Recorded data
------------------------------

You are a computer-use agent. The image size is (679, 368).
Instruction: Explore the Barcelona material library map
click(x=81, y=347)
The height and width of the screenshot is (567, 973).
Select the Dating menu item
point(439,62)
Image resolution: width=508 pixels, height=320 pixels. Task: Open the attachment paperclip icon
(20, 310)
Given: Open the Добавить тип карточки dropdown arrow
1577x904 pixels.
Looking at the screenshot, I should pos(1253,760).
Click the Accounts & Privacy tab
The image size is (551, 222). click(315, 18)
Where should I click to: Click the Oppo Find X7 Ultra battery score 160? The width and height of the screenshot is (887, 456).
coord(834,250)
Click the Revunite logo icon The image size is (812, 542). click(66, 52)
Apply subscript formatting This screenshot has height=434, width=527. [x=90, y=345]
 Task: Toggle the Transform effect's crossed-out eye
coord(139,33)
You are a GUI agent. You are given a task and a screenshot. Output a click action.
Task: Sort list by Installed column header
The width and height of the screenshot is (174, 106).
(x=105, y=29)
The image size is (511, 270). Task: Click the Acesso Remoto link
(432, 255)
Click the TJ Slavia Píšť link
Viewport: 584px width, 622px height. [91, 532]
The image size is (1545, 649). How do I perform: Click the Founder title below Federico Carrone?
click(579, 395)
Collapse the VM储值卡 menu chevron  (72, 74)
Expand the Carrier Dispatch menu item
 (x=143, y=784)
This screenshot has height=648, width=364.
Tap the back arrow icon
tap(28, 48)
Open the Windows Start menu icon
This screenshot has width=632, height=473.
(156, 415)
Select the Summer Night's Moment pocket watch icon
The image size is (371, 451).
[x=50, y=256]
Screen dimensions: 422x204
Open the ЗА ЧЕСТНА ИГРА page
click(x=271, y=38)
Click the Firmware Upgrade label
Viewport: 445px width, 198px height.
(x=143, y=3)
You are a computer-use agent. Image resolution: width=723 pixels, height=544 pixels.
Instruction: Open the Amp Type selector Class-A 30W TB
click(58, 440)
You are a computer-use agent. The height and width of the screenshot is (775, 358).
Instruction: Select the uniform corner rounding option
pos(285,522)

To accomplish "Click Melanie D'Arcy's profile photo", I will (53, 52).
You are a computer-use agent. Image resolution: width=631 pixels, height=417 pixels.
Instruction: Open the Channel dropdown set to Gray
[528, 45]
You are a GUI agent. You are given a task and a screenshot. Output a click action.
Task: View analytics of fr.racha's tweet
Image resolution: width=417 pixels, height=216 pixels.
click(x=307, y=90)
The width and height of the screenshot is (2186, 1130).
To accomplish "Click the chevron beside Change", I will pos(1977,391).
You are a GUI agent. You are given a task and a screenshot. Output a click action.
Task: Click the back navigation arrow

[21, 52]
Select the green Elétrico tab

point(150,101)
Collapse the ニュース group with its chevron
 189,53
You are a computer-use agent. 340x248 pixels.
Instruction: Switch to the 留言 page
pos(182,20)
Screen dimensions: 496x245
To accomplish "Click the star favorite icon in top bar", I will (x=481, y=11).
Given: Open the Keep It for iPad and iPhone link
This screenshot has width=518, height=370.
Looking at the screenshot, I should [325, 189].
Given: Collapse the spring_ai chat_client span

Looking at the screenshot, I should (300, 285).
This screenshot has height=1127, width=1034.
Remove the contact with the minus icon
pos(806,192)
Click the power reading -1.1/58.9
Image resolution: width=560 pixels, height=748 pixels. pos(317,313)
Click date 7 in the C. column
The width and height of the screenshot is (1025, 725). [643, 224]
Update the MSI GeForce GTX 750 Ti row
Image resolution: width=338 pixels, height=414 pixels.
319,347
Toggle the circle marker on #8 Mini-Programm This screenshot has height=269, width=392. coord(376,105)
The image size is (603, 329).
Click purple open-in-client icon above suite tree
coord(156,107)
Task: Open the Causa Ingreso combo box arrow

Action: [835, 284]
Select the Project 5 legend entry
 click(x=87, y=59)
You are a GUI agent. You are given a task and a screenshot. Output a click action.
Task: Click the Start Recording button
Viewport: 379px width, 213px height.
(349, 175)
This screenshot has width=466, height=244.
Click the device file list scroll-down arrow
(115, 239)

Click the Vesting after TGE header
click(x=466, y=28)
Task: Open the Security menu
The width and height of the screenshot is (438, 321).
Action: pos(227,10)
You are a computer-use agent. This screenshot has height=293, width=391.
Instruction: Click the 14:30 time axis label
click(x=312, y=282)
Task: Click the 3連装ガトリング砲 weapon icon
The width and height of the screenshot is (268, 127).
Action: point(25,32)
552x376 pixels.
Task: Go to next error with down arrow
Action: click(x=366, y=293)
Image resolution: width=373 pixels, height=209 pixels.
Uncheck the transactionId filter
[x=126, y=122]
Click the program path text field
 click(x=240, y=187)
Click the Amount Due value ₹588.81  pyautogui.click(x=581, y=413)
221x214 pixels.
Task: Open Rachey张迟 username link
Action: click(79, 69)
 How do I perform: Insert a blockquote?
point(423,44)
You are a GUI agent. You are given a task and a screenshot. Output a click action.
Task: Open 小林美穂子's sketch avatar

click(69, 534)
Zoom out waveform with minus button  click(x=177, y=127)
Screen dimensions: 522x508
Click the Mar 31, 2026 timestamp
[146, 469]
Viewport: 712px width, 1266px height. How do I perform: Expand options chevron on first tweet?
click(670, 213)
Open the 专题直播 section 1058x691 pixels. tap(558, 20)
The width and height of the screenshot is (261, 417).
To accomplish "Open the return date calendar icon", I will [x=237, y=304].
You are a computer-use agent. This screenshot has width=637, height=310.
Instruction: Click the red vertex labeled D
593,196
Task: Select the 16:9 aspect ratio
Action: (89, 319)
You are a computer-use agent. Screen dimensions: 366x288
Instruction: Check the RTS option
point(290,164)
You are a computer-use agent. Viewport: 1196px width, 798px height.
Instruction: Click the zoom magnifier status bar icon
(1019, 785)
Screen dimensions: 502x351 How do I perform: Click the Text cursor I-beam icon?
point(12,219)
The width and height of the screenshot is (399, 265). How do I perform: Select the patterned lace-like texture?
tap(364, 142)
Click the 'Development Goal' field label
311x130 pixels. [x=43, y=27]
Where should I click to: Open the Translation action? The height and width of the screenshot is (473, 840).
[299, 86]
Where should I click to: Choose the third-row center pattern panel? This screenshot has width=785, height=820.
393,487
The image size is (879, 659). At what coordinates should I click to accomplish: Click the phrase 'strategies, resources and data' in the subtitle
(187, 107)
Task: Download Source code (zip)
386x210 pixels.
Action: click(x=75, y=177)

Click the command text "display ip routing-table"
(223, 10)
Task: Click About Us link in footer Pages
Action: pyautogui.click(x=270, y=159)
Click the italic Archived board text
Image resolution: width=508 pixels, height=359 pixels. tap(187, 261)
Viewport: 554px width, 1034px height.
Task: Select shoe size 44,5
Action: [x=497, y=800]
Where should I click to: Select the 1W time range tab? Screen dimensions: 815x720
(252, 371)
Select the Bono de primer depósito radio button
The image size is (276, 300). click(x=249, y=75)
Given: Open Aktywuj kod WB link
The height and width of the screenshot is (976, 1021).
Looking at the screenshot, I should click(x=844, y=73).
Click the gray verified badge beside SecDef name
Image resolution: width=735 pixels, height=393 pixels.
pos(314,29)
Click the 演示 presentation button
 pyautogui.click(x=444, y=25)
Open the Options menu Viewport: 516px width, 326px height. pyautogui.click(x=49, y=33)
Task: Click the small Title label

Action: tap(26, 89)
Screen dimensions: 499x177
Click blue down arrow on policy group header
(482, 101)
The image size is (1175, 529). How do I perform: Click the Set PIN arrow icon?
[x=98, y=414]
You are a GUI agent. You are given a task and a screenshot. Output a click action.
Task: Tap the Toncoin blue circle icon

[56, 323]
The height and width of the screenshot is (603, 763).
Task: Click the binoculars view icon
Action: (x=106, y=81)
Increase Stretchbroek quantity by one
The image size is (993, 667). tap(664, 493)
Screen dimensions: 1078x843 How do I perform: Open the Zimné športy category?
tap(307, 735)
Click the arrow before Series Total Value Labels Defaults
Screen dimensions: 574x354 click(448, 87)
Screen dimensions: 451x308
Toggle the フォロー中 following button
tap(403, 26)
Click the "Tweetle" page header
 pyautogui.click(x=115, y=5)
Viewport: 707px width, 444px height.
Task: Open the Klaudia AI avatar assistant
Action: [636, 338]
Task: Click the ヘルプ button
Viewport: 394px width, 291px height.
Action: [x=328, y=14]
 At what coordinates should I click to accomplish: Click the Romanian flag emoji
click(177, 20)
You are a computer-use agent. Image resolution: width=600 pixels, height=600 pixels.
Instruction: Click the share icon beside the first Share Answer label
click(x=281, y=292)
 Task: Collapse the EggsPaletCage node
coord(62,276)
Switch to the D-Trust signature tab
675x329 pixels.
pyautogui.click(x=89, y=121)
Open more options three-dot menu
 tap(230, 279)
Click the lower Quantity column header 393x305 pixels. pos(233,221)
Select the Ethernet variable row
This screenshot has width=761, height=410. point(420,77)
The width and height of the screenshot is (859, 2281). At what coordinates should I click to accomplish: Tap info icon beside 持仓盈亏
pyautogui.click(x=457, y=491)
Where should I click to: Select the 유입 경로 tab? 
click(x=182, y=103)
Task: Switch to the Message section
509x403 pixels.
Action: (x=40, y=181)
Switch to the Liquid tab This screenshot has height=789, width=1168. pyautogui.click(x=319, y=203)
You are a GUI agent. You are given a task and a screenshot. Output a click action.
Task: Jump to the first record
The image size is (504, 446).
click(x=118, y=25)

------------------------------

> **PROBLEM DETAILS**
Copy each line of the entries in which the string "will" is found.

> **ANSWER SPACE**
To accomplish "Click Melanie D'Arcy's profile photo", I will (53, 52).
To accomplish "Click the chevron beside Change", I will pos(1977,391).
To accomplish "Click the star favorite icon in top bar", I will (x=481, y=11).
To accomplish "Open the return date calendar icon", I will [x=237, y=304].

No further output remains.